#### ACTIVITY
Would you give the number of lines in the entries that contain the word "computer"? Nothing else is needed.

#### SUPPLIED INFORMATION
┄┄┄┄┄┄┄┄┄┄
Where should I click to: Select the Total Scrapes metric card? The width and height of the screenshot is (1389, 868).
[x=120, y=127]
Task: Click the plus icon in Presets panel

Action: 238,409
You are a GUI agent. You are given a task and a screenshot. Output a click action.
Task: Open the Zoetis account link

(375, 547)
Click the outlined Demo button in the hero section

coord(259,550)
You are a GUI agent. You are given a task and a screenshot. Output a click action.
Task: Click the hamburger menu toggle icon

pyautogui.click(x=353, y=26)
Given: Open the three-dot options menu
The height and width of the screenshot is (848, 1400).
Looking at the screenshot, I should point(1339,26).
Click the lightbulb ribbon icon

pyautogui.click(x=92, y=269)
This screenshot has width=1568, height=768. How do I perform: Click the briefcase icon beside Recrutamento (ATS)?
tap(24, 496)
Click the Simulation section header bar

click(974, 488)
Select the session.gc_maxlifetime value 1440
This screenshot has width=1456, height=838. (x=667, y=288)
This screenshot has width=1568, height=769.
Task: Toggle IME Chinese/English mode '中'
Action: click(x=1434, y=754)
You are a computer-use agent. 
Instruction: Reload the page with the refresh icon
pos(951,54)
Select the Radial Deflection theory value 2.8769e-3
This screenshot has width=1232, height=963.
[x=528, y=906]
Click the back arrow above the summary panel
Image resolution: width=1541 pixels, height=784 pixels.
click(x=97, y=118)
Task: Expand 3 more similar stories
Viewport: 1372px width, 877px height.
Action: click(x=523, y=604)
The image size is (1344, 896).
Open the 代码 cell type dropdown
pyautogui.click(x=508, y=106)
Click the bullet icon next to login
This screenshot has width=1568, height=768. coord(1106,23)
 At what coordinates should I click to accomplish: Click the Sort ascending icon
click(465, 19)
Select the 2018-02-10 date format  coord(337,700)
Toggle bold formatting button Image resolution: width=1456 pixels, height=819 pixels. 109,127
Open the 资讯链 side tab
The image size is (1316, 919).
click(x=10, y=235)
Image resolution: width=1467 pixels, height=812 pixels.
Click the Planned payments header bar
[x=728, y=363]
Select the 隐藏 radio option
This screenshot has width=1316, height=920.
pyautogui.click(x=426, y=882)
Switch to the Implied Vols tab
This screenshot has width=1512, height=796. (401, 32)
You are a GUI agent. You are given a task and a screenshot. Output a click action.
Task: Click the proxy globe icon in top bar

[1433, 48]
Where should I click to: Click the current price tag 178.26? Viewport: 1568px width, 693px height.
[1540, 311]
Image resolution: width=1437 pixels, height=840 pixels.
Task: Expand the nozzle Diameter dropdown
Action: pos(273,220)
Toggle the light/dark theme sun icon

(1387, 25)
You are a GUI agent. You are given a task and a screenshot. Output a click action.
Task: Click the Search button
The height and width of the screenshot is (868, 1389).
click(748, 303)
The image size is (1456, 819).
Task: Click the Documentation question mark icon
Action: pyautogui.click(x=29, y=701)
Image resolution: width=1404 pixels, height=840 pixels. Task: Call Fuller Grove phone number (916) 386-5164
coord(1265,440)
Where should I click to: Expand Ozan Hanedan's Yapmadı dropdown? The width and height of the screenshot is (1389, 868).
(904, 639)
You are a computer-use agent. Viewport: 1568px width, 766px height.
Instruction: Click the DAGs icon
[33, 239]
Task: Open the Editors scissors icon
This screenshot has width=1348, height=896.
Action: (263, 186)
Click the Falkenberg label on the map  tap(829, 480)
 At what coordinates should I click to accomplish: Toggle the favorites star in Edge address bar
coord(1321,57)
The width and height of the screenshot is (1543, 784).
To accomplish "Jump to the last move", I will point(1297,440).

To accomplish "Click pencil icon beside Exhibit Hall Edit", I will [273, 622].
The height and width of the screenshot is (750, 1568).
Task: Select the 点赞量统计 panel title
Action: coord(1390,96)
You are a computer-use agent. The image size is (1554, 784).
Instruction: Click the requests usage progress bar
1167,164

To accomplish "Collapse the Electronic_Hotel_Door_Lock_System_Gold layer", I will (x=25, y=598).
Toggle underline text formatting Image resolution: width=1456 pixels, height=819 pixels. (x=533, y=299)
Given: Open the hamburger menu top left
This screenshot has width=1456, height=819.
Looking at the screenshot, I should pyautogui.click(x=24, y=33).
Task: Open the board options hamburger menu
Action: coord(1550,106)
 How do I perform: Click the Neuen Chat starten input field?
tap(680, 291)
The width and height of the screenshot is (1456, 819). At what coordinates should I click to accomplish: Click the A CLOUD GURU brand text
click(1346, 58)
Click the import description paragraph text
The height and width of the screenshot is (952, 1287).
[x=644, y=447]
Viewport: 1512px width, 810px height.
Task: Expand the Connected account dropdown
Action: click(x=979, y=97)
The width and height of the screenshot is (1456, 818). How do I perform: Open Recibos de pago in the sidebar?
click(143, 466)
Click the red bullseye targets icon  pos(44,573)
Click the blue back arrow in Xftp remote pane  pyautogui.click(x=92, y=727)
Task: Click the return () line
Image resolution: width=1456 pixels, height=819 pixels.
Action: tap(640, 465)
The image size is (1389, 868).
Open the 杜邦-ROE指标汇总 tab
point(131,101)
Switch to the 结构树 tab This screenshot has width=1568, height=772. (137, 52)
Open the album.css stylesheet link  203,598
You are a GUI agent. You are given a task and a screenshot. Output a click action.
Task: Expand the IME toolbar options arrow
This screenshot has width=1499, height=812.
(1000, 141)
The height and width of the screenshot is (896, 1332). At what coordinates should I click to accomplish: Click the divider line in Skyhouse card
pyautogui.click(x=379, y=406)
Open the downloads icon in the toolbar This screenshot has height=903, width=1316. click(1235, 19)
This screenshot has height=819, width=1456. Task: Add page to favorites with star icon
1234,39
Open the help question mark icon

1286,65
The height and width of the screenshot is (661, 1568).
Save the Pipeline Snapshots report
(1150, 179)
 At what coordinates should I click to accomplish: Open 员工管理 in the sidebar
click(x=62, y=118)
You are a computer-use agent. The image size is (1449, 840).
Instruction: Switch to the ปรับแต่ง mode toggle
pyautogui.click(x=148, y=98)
┄┄┄┄┄┄┄┄┄┄
#### ANSWER
4